Seq. Scan impacted by these ghost rows. Would suggest to run above command and check the performance of query later.

序列。扫描受这些鬼行的影响。建议运行上面的命令并稍后检查查询的性能。

#1


1  

Have you tried removing the interleaved sort key and replacing it with a simple sort key on uid or a compound sort key with uid as the first column?

您是否尝试删除交错排序键并将其替换为uid上的简单排序键或使用uid作为第一列的复合排序键?

Also, the name uid makes me think that you may being using a GUID/UUID as the value. I would suggest that this is an anti-pattern for an id value in Redshift and especially for a sort key.

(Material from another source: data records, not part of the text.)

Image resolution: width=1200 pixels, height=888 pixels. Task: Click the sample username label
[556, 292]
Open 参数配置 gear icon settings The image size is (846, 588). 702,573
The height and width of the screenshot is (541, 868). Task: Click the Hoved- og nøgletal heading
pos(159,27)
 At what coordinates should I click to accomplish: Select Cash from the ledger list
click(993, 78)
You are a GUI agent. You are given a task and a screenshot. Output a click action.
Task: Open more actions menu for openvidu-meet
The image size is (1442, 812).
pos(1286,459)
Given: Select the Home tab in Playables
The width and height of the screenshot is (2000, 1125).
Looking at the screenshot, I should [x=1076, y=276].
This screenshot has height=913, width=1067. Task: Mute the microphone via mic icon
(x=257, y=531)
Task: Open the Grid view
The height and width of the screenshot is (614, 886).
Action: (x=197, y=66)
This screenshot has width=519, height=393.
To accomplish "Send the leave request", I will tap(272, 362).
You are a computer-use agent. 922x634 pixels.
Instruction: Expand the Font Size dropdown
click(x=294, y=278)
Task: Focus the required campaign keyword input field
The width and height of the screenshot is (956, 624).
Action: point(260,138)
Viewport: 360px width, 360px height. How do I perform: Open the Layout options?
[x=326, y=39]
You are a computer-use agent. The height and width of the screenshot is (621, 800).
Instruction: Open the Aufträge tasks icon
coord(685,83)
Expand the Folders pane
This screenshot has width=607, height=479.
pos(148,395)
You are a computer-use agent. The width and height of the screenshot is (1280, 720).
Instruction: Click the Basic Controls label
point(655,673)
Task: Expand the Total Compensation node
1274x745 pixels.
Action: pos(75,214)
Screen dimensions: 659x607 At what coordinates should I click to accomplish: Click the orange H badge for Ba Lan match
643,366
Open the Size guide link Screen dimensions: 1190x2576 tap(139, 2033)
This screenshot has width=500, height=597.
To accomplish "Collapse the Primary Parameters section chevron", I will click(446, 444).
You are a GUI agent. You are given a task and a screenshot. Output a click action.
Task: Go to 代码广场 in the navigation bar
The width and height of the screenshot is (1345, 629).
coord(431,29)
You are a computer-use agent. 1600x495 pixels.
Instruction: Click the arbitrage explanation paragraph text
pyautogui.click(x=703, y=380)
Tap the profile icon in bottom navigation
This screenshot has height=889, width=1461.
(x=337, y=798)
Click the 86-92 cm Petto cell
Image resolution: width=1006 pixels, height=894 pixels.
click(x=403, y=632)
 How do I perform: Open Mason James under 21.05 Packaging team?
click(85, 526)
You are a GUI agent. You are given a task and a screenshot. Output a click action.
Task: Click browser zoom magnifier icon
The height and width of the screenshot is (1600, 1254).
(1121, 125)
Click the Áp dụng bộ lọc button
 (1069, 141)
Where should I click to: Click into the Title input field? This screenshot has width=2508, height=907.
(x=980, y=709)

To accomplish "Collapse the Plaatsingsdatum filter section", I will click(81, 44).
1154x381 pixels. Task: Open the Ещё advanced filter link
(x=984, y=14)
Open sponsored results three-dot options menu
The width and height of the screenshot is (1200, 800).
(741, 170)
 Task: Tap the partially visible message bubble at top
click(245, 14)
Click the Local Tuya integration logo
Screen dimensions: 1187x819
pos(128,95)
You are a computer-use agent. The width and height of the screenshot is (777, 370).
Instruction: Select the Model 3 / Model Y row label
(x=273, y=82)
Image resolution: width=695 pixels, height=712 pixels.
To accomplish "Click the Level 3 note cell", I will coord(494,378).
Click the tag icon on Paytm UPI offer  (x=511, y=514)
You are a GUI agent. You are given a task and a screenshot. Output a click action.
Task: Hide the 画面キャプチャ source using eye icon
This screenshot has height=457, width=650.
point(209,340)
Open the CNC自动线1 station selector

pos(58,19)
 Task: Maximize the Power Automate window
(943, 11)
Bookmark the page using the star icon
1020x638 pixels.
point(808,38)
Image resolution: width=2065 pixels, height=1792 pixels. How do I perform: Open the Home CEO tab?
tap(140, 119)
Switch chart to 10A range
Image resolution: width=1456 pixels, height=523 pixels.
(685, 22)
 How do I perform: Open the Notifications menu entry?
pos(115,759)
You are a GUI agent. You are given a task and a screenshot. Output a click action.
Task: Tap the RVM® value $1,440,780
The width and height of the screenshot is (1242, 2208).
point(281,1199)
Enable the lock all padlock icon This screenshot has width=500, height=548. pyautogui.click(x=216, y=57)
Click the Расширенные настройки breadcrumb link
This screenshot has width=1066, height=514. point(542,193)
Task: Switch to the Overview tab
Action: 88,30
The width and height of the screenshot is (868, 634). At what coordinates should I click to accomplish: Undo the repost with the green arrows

此外,名称uid让我认为您可能正在使用GUID / UUID作为值。我建议这是Redshift中id值的反模式,尤其是排序键。

Problems with GUID/UUID id:

GUID / UUID ID的问题:

  • Do not occur in a predictable sequence
    • Often triggers a full sequential scan
    • 经常触发完整的顺序扫描
    • New rows always disrupt the sort
    • 新行总是会破坏排序
  • 不要以可预测的顺序发生通常会触发完整的顺序扫描新行总是会中断排序
  • Compress very poorly
    • Requires more disk space for storage
    • 需要更多磁盘空间进行存储
    • Requires more data to be read when queried
    • 查询时需要读取更多数据
  • 压缩非常差需要更多磁盘空间进行存储需要在查询时读取更多数据

#2


0  

update in redshift is delete and then insert. Redshift by design just mark the rows as deleted and not deleting them physically(ghost rows). Explicit vacuum delete only < table_name > required to reclaim space.

redshift中的update是删除然后插入。设计的Redshift只是将行标记为已删除,而不是物理删除(鬼行)。显式真空仅删除回收空间所需的

Seq. Scan impacted by these ghost rows. Would suggest to run above command and check the performance of query later.

序列。扫描受这些鬼行的影响。建议运行上面的命令并稍后检查查询的性能。